Starting with the line that contains "You are a GUI", give again exactly and only each line through the end of the records; include the last line and exclude pictures.

#### Dataset excerpts:
○ ○ ○ ○ ○
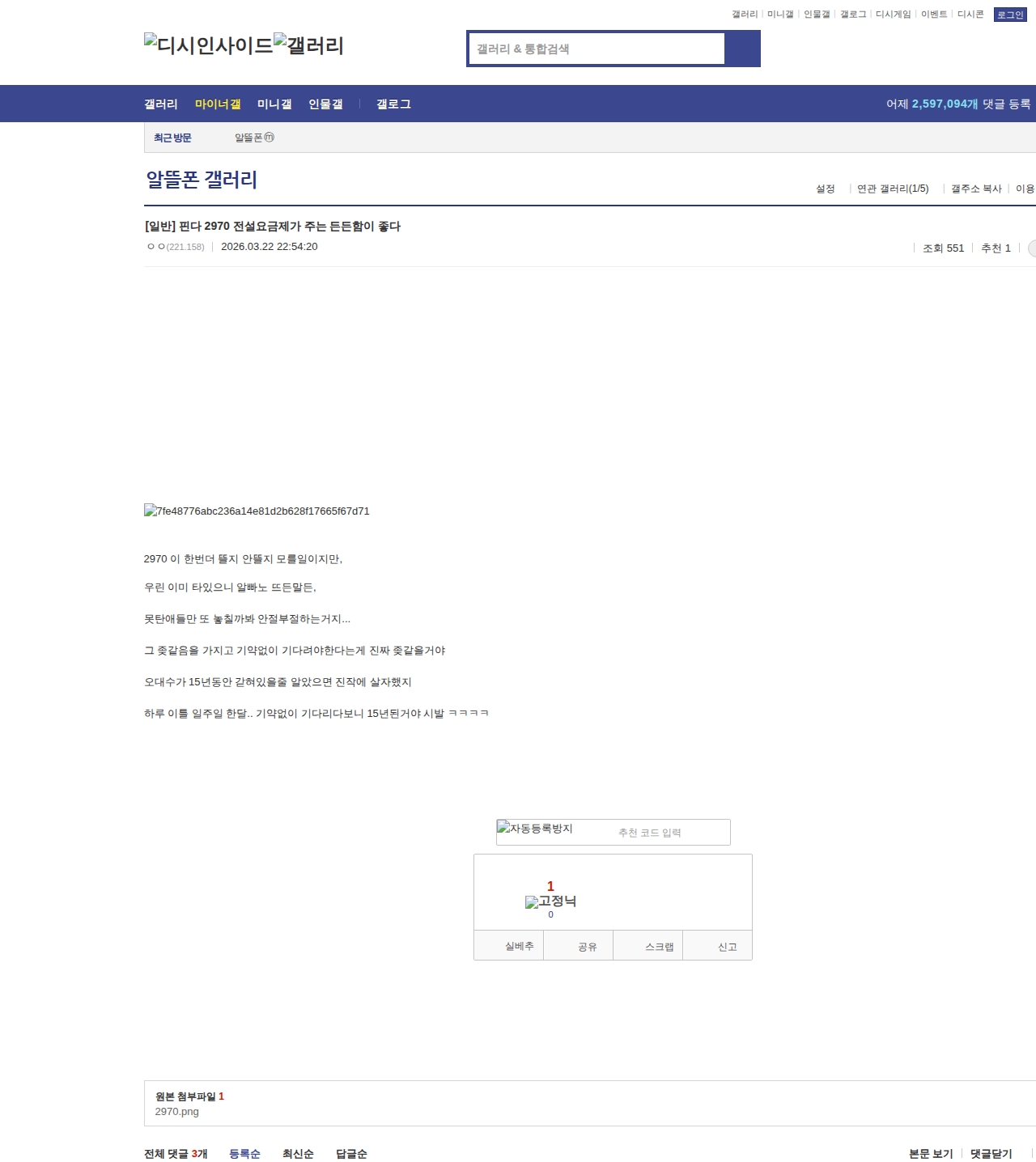The height and width of the screenshot is (1162, 1036).
Task: Expand 연관 갤러리(1/5) list
Action: pos(893,189)
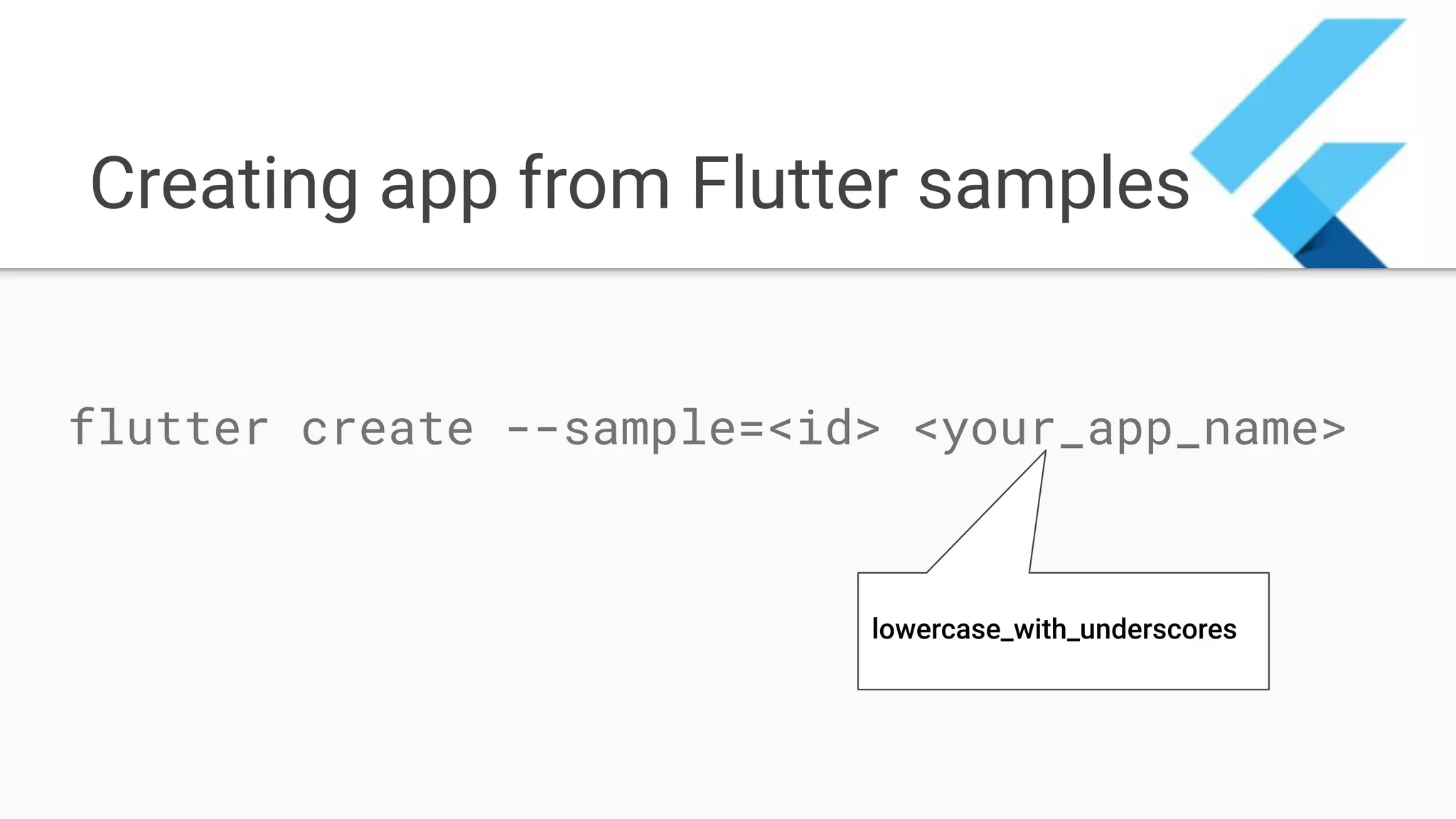The height and width of the screenshot is (819, 1456).
Task: Click the word 'app' in the title
Action: 439,192
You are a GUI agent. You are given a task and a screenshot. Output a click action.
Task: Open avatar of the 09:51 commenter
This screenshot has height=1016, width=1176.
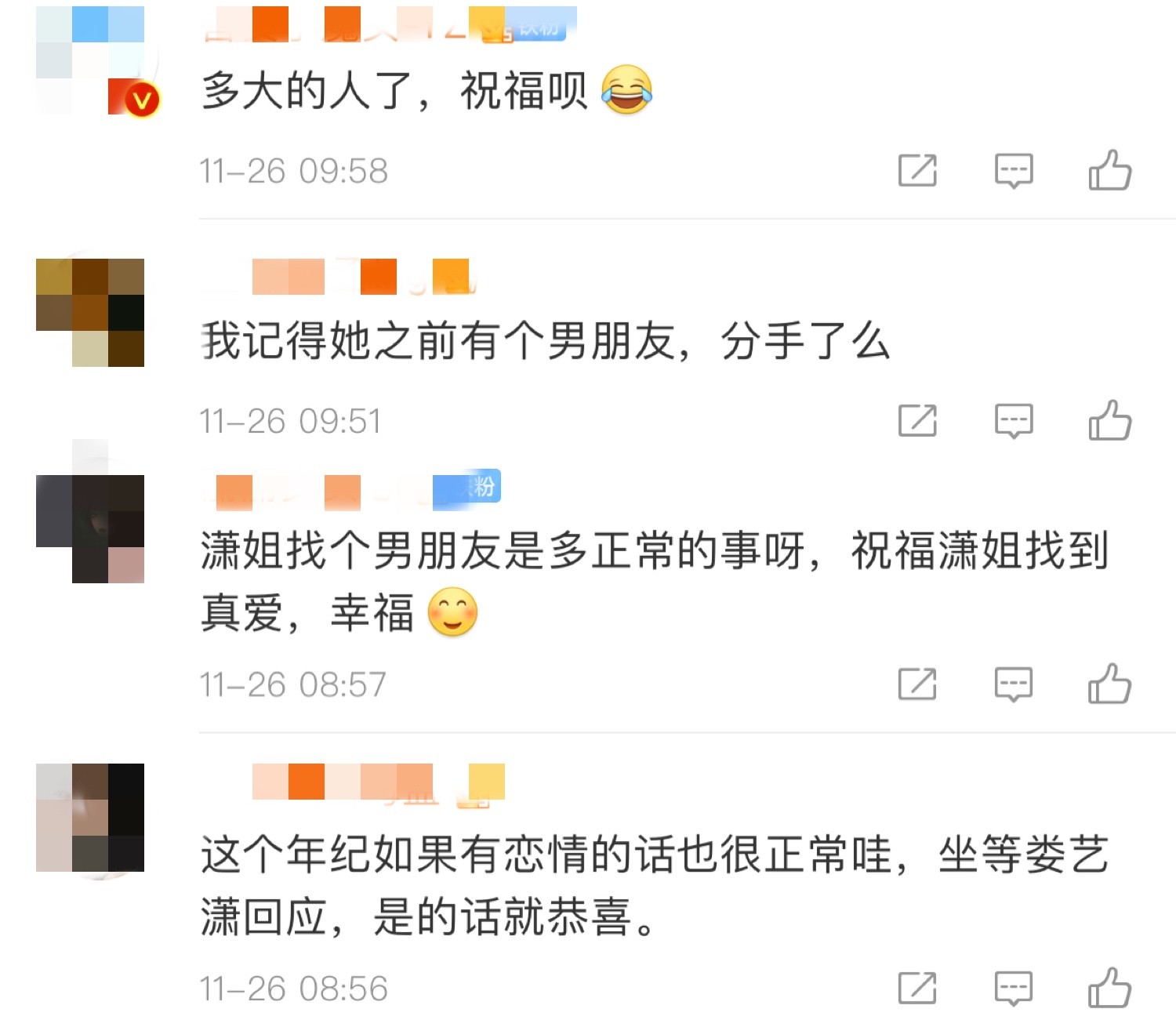[90, 313]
○ ○ ○ ○ ○
#### Answer for the task:
You are a GUI agent. You are given a task and a screenshot. Output a click action.
Task: Open avatar of the 09:51 commenter
This screenshot has height=1016, width=1176.
[90, 313]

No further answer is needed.